There was appreciation of the quality of the methodology that went into the development of the PsAJAI. In general, the group felt that we needed to learn more about the index through validation in cohorts, perhaps in clinical trials and through comparison with existing measures. The CPDAI index was well received, and the group thought it needed some further thought prior to validation. The tool was felt to be patient-centered and practical in the clinic setting.
Should MDA be used in clinical trials and longitudinal observational studies?

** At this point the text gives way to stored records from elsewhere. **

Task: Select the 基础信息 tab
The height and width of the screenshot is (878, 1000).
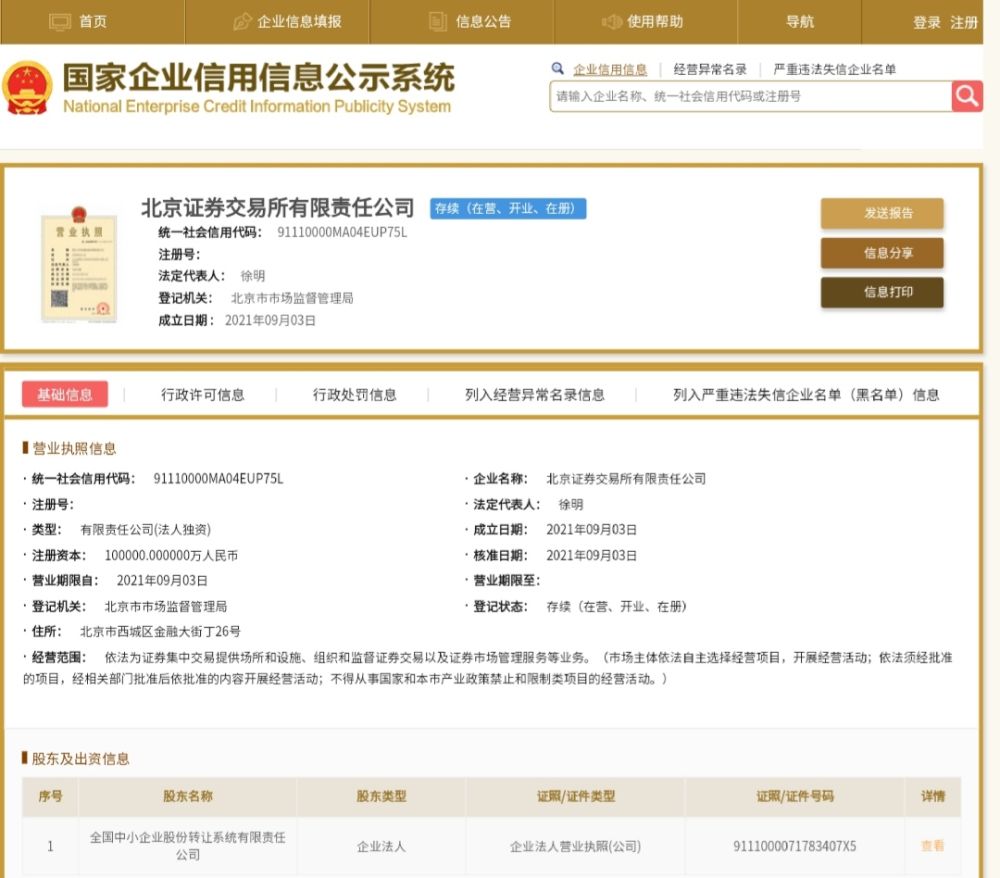Action: (x=65, y=395)
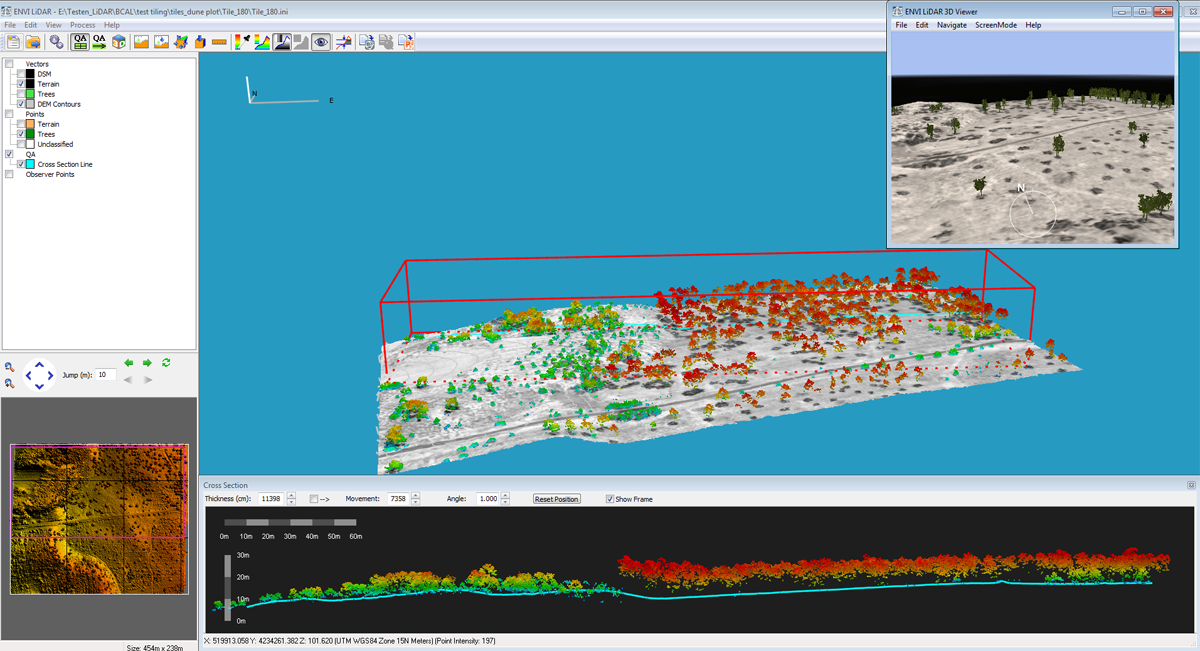This screenshot has width=1200, height=651.
Task: Select the measurement ruler tool icon
Action: point(219,42)
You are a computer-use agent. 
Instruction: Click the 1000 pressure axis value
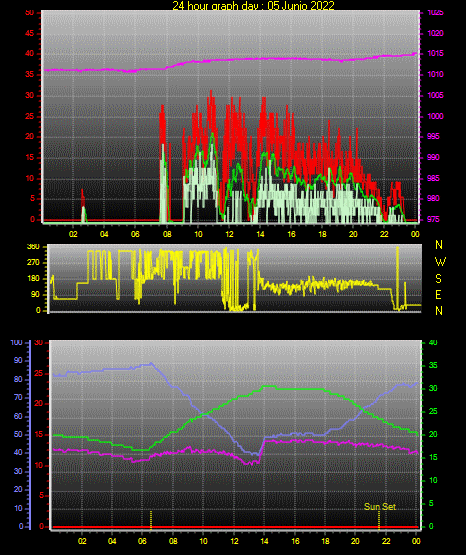point(435,116)
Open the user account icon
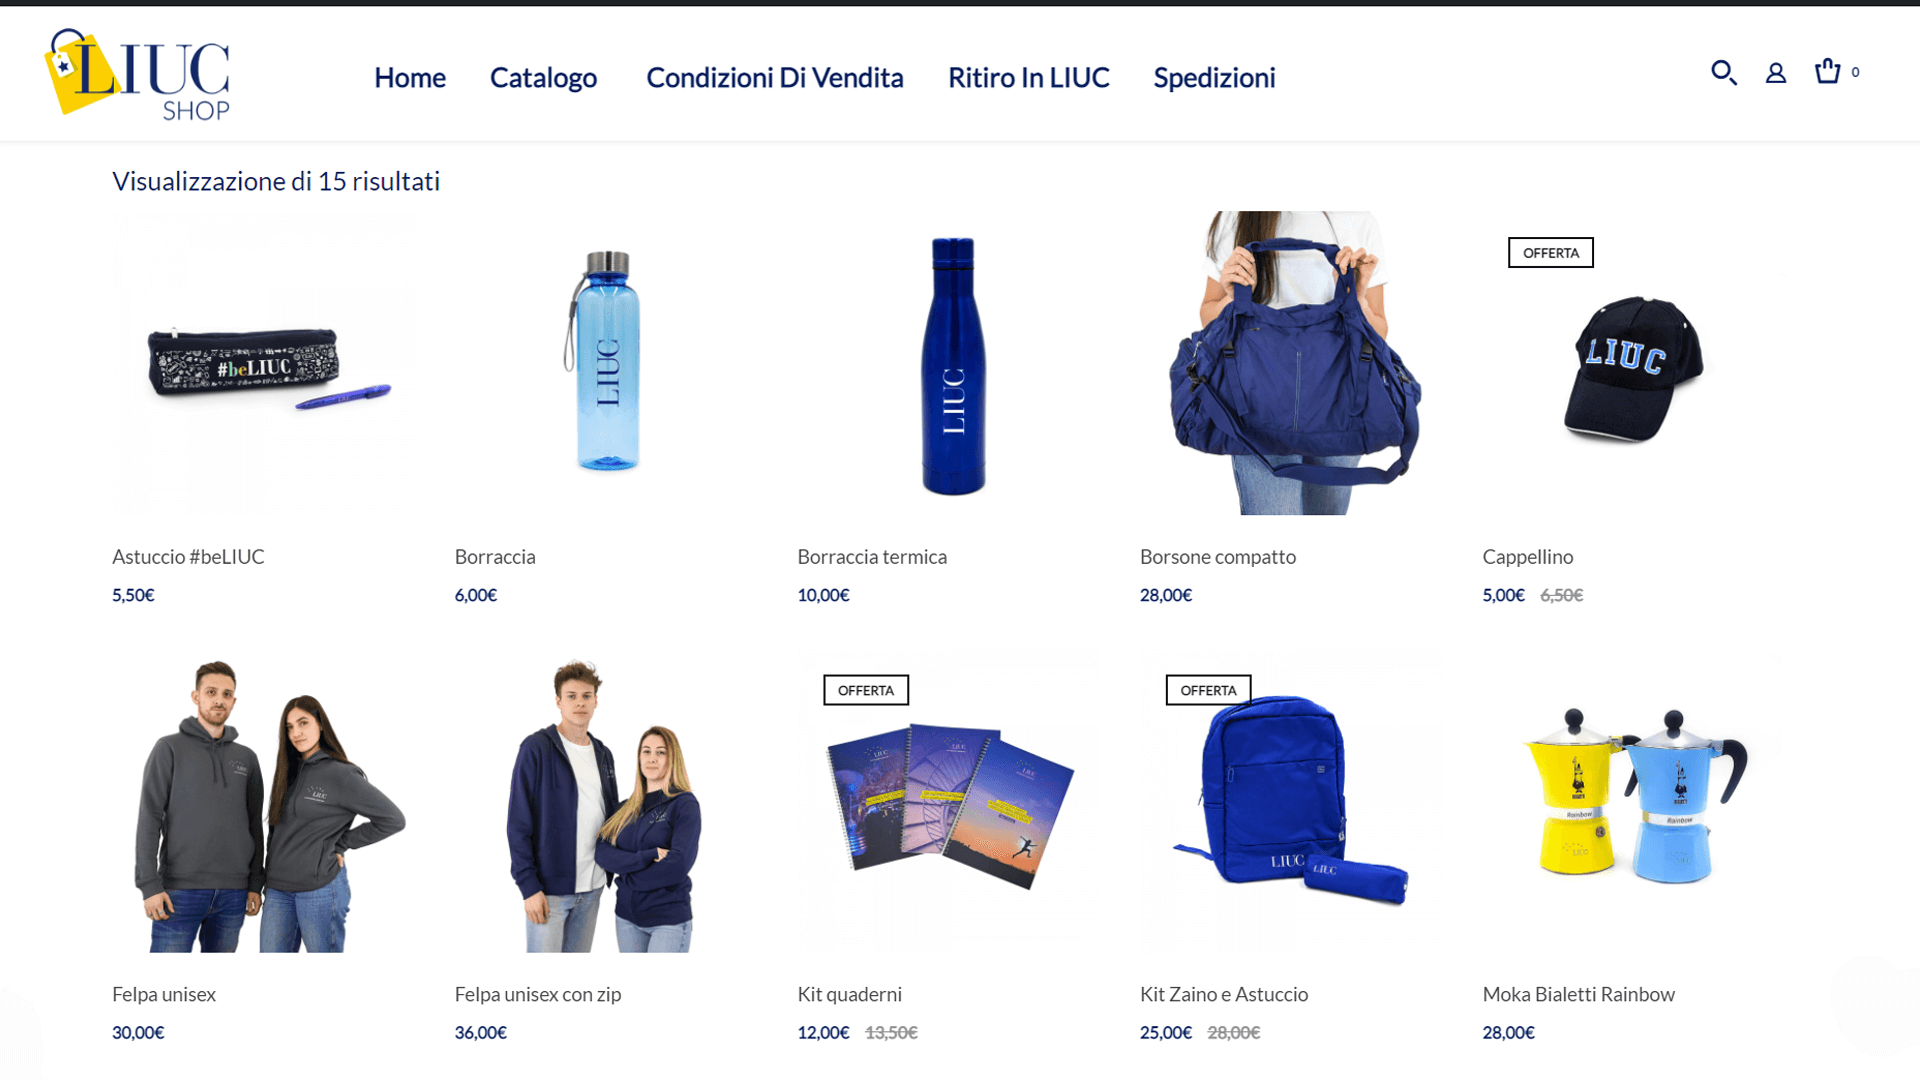This screenshot has width=1920, height=1080. pyautogui.click(x=1776, y=73)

There was appreciation for the concept of MDA, and that it should be developed and measured alongside the composite measures. The group felt it was important to determine a representative definition for MDA, as well as how MDA compares with remission, and whether MDA also minimizes progression of damage and prevents cardiovascular morbidity. The MDA should have as a component a subjective measure as assessed by the patient. The concept of MDA should involve the patient to best determine final endpoints and, accordingly, the aggressiveness of therapy. It was acknowledged that application of MDA in the clinic setting might also restrict types and durations of therapies by third-party payers. Ultimately, the MDA tool should be validated in other groups, perhaps initially in clinical trials data, and against independent outcomes.
Additional comments arising out of breakout discussions
Activity versus damage
The composite measure should discern among activity, damage, and function. It was felt that function need not be included in any strict disease activity measure, since it would be influenced by damage, particularly in later disease.
Independent analysis of components within the composite index
It was acknowledged that there is no clear correlation with respect to activity or response to treatment among skin and nail disease, peripheral joint disease, spinal disease, and enthesitis. The developed composite index should account for this lack of correlation in the context of a varied spectrum of disease among the many different components. For example, severe disease in one component should still suggest severe disease even if all other components were only mildly active or inactive. Similarly, if the primary treatment endpoint was not achieved for one component but was achieved among other endpoints, treatment may still be considered effective.
Composite measure for clinical trials and/or for the clinic setting
The group felt it would be important to determine whether the developed index would be most useful in the setting of clinical trials, in the setting of the clinic (for determination of practical treatment decisions), or both.
In the clinic, patients are followed over the course of their disease with durations beyond the relatively brief windows observed in clinical trials. Further, the composite measure would need to account for reference shifts that occur with time and with treatment.
Patient-reported outcomes
Patient-reported outcomes were felt to be important to a composite measure index. Others felt that patient-reported outcomes, such as SF-36 and HAQ, may not correlate well with disease activity or even the underlying disease process. These measures may be better placed as part of a responder index that is inclusive of disease activity, patient-reported outcomes, and damage.
Inclusion of comorbidity in a composite index
There was considerable discussion whether comorbidities, such as cardiovascular disease, should be included as part of a composite measure in PsA. One argument is that cardiovascular disease is very much a part of disease activity, in which ongoing inflammation contributes to atherogenesis. On the other hand, cardiovascular disease may be considered an outcome, rather than a disease activity measure, and as such should be included as part of a damage index along with ocular disease and radiographic progression, for example. In general, it was felt that inclusion of cardiovascular disease in any measurement of disease activity at this point is premature since the complex association with cardiovascular disease is still being defined.